By June 1, when the circuit breaker period is set to end, the number of businesses that are permitted to reopen will “depend very much on the ability of various companies to put in place these measures”, said Mr Chan.

He added that social and entertainment based businesses will likely take a longer time to reopen, urging them to use the time to search for new business models as Covid-19 reshapes norms around the world. Mr Chan said the Government is looking at help schemes for these sectors on top of what has already been rolled out.

For now, the focus is on restoring manufacturing capacities and production capabilities first and maintaining the connectivity of Singapore’s air, land and sea links to the rest of the world, he said. “Sectors that allow us to trade with the world and access critical supplies will progressively restart first,” Mr Chan added.

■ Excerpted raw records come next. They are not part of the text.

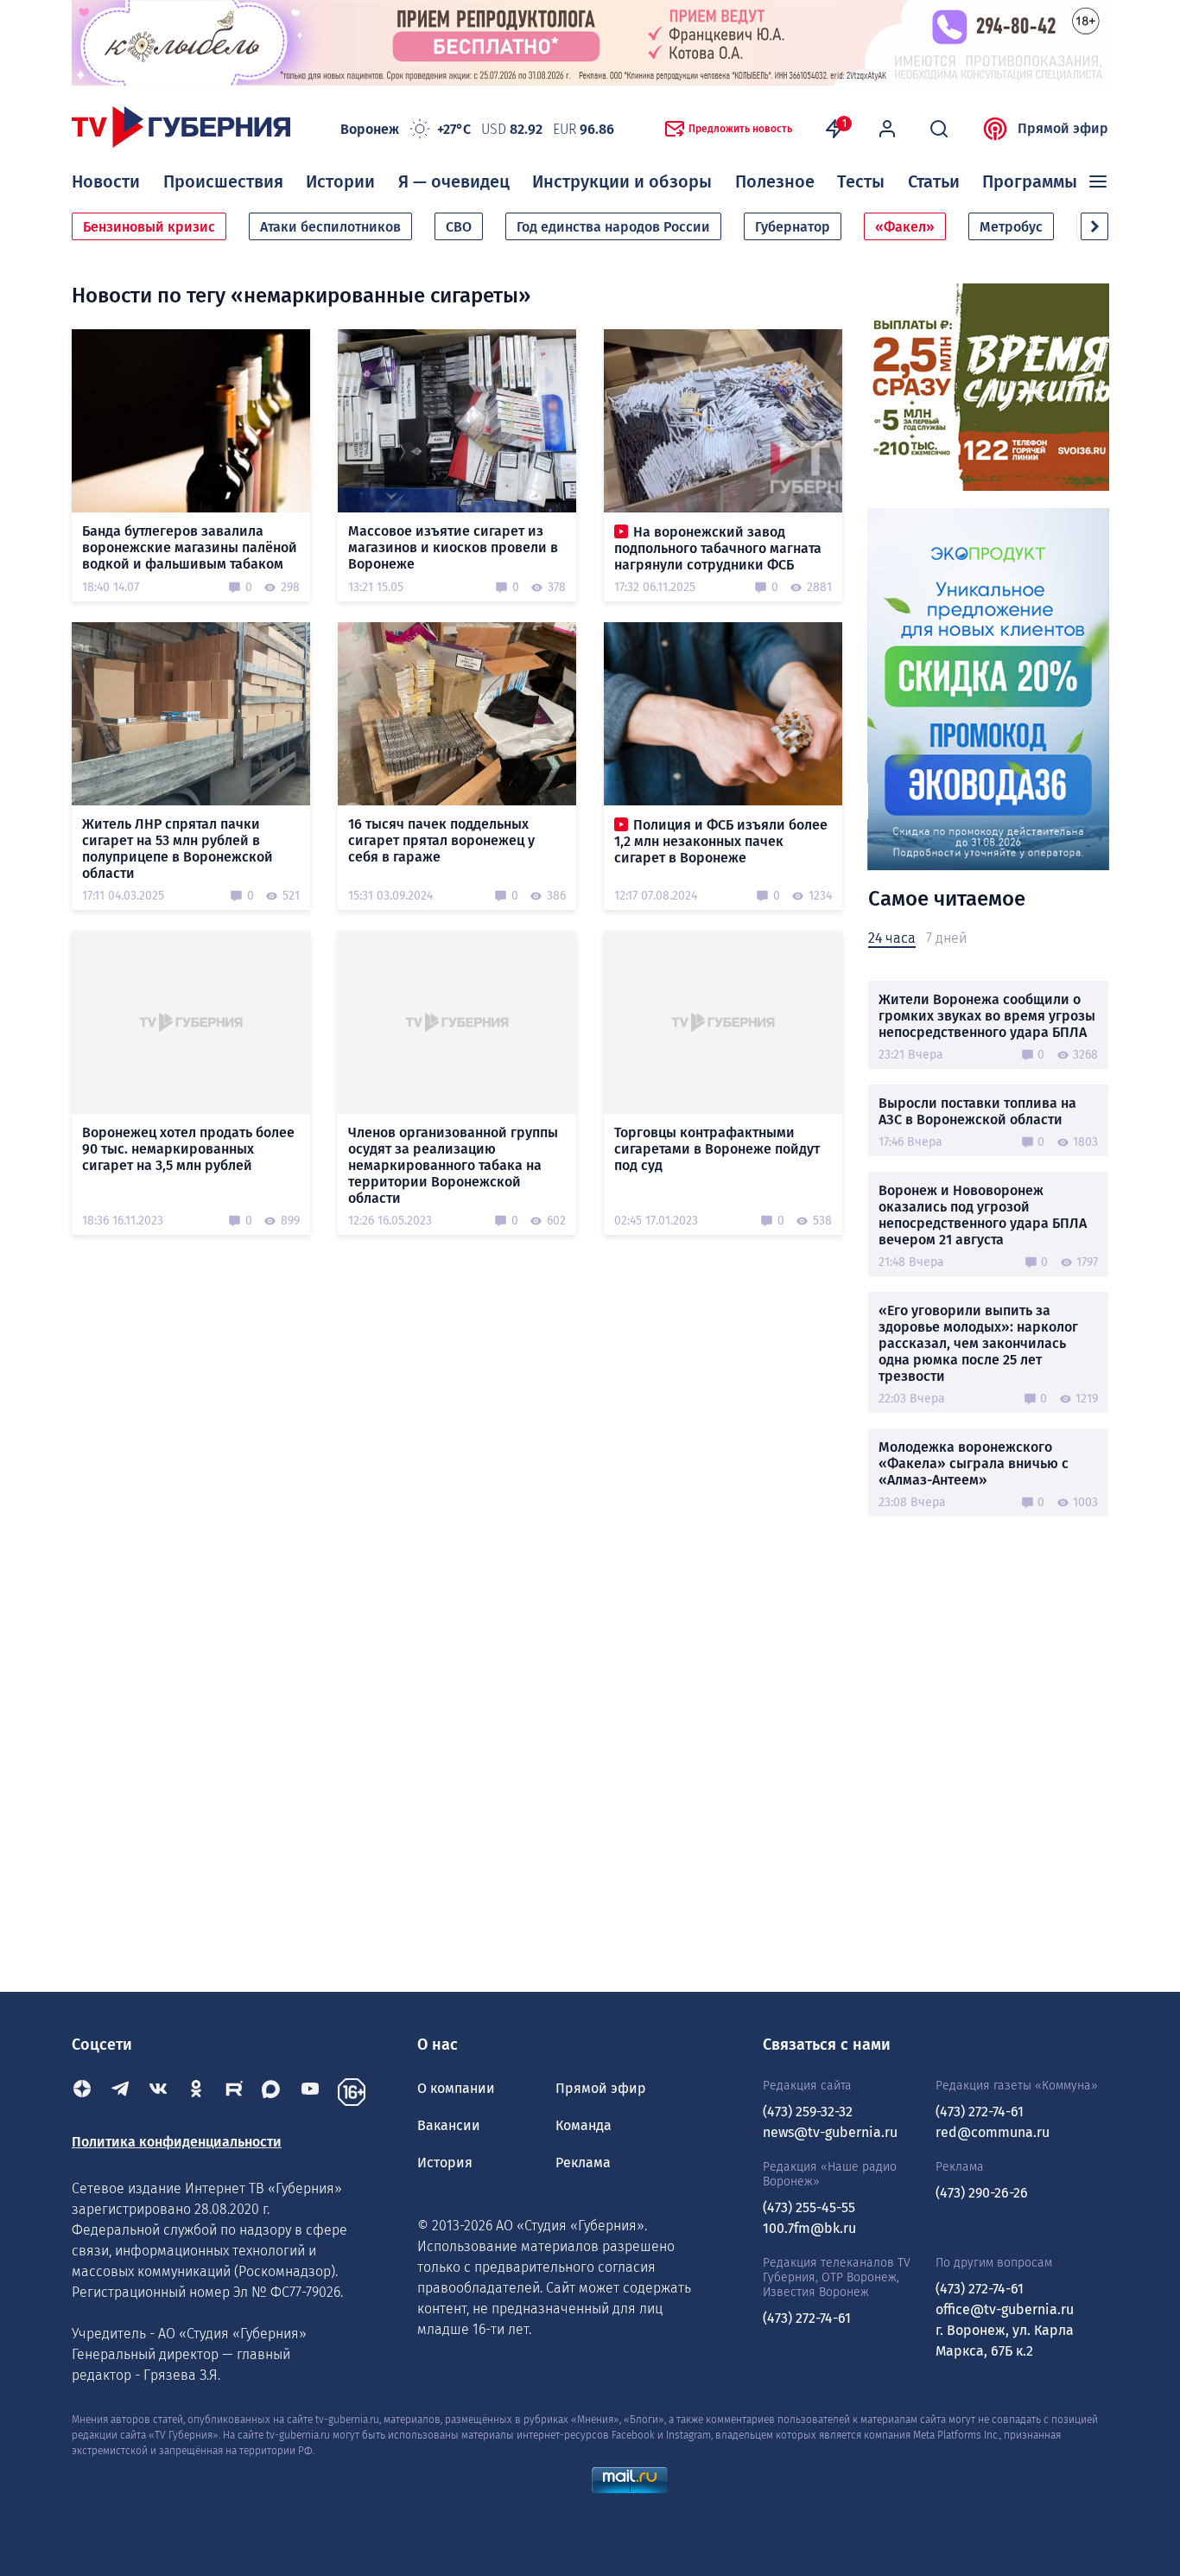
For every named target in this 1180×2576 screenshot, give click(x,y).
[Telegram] (120, 2092)
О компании (456, 2088)
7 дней (946, 938)
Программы (1029, 181)
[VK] (158, 2092)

Responding to a question on how business travel, especially among countries in the Association of South-east Asian Nations (Asean), can eventually resume since they are at varying stages of the pandemic, Mr Chan said the Government is looking at “very focused and targeted essential travel” for now before resuming cross-border travel for the mass market.

“We need to see how we can market Asean (to the world) as an integrated package,” he said. “But in order for us to get Asean as an integrated package, we also need to make sure that we have the same common health standard, cross-border health declarations, and checks in order for us to resume the cross border travels. So this is something that we need to work on.”


Urging firms to remain vigilant, Mr Chan said: “The fight is far from over. We are always very cautious, that we do not want to allow any case to cause a cluster to develop or to flash over other communities. So, this is not something that we can do alone, we have to work with like-minded partners.”

Because of the potential for a “hidden reservoir” of Covid-19 cases causing another outbreak, every country has the risk of another flash of cases at the back of their minds, he said.

“Once any cases are detected, we will have to quickly isolate and treat them to prevent them from becoming a bigger cluster — that is the approach that I think most countries which want to resume (operations) will have to undertake. Until we find a vaccine or a new way to cure the disease, I think this is a good working assumption for us as well.”